Yanlış bir şehir haritası hiç yoktan iyi midir?
"Ömrü boyunca günde üç paket sigara içti ve 100 yaşını geçti. Demek ki sigara sağlığa o kadar da zararlı olamaz." Ya da "Hamburg güvenlidir. Bir tanıdığım var, en lüks semtlerden birinin göbeğinde oturuyor. Kapısını kilitlemiyor, tatildeyken bile hırsız girdiği hiç olmamış." Bu tür cümleler bir şeyler ispatlama çabasıdır -ama hiçbir şeyi ispatlamaz. Böyle konuşanlar hazırda bulunma etkisine kapılmışlardır.
Bir harf seçip size o harfle başlayan kelime mi daha çoktur yoksa o harfle biten kelime mi diye sorduğumu düşünün. O harfle biten kelimelerin sayısı daha fazla olsa bile çoğu insan buna yanlış cevap verecektir. Çünkü bir harfle başlayan kelimeler o harfle bitenlere kıyasla daha çabuk aklımıza gelir. Farklı şekilde ifade edersek onlar daha hazırda bulunurlar.
Hazırda bulunma etkisi şunu tanımlar: Aklımıza gelen örneklerin kolaylığından yola çıkarak kendimize bir dünya görüşü belirleriz. Bu elbette aptalcadır, çünkü gerçek hayatta hiçbir şey, sırf biz onu daha iyi hayal edebildiğimiz için daha sık yaşanmaz.
Hazırda bulunma etkisi sağ olsun, kafamızda yanlış bir risk haritasıyla dünyada gezinir dururuz. Böylelikle, uçak kazasında, araba kazasında ya da cinayete kurban giderek ölme riskini sistematik olarak gözümüzde büyütürüz. Diyabet ya da mide kanseri gibi daha az sansasyonel ölüm şekilleriyle can verme riskini hafife alırız. Bombalı saldırılar düşündüğümüzden çok daha enderdir, depresyonlar ise çok daha sık. Heyecan uyandırıcı, göze batan ya da ses getiren her şeye daha yüksek bir olasılık biçeriz. Sessiz ve görünmez olanlara ise düşük bir olasılık atfederiz. Heyecan verici, göze batan, ses getiren şeyler beynimiz için diğerlerinden daha hazırda bulunur. Beynimiz dramatik düşünür, niceliksel değil.
Hazırda bulunma etkisinin sık kurbanları özellikle doktorlardır.

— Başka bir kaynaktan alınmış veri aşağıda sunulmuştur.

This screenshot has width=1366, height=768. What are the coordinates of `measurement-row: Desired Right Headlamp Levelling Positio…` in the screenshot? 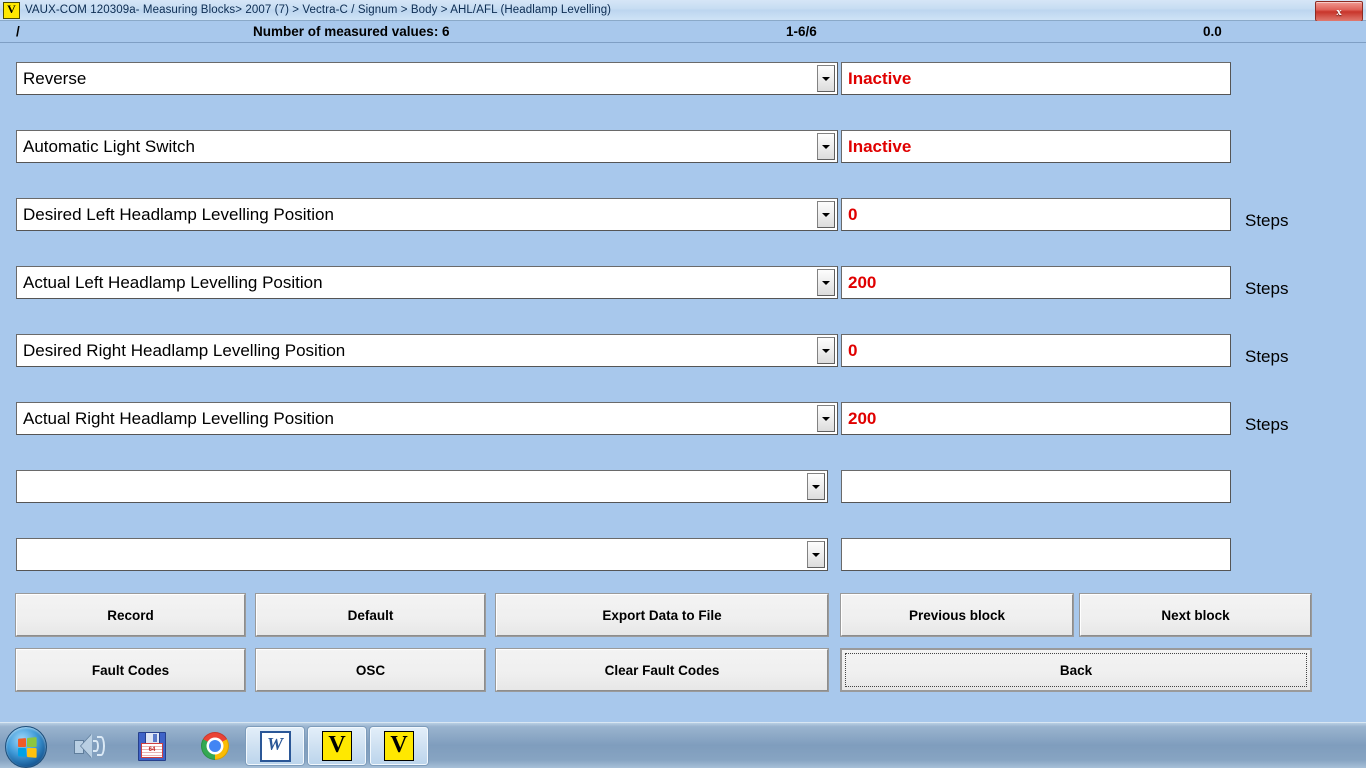 It's located at (683, 349).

Gözde tedavileri vardır, bunları her tür vakada uygularlar. Daha uygun tedaviler olsa da bunlar doktorlar için düşüncede hazırda bekleyen tedaviler değildir. Böylece doktorlar bildiklerini uygular. Şirket danışmanları da farklı değildir. Tamamen yeni bir durumla karşılaştıklarında ellerini başlarına götürüp iç çekerek "Size ne önerebileceğimi gerçekten bilmiyorum" demezler. Hayır, bildikleri danışma süreçlerinden birini başlatırlar -duruma uysa da uymasa da.
Bir şey sık tekrarlandığında bunu tekrar çağırma işi beynimiz için kolaylaşır. O şeyin doğru olması bile gerekmez. UFO, yaşam enerjisi ve karma sözcüklerini yeterince sık tekrarlamanız kâfidir -insan birden inanmaya başlar.
Hazırda bulunma etkisinin yeri yönetim kurulu toplantılarında da çoktan hazırdır. Beyler, yönetimin onların önüne koymadığı ama çok daha önemli olabilecek şeyleri (örneğin rakibin başarılı bir hamlesini, çalışanların motivasyonunun düşüşünü ya da tüketici davranışlarında beklenmedik değişiklikleri) görüşmek yerine önlerine konanları -genellikle çeyrek yıllık rakamları- tartışır. İnsanların ilk etapta, kolay ulaşılabilir verilerle reçeteleri kullandıklarını hep gözlemliyorum, kararlarını bu temelde veriyorlar -genellikle de feci sonuçlarla. Sanki yabancı bir şehirdeyiz, elimizde o şehrin haritası yokken cebimizde başka bir şehrin haritasını buluyor; bulmuşken de kullanıyoruz. Hiç harita olmamasındansa yanlış bir harita olması daha mı iyi?
Buna karşı ne yapabiliriz: Sizden farklı düşünen, sizden tamamen farklı deneyimleri olan insanlarla bir araya gelin. Zira tek başınıza hazırda bulunma etkisini yenmek gibi bir şansınız hiç yoktur.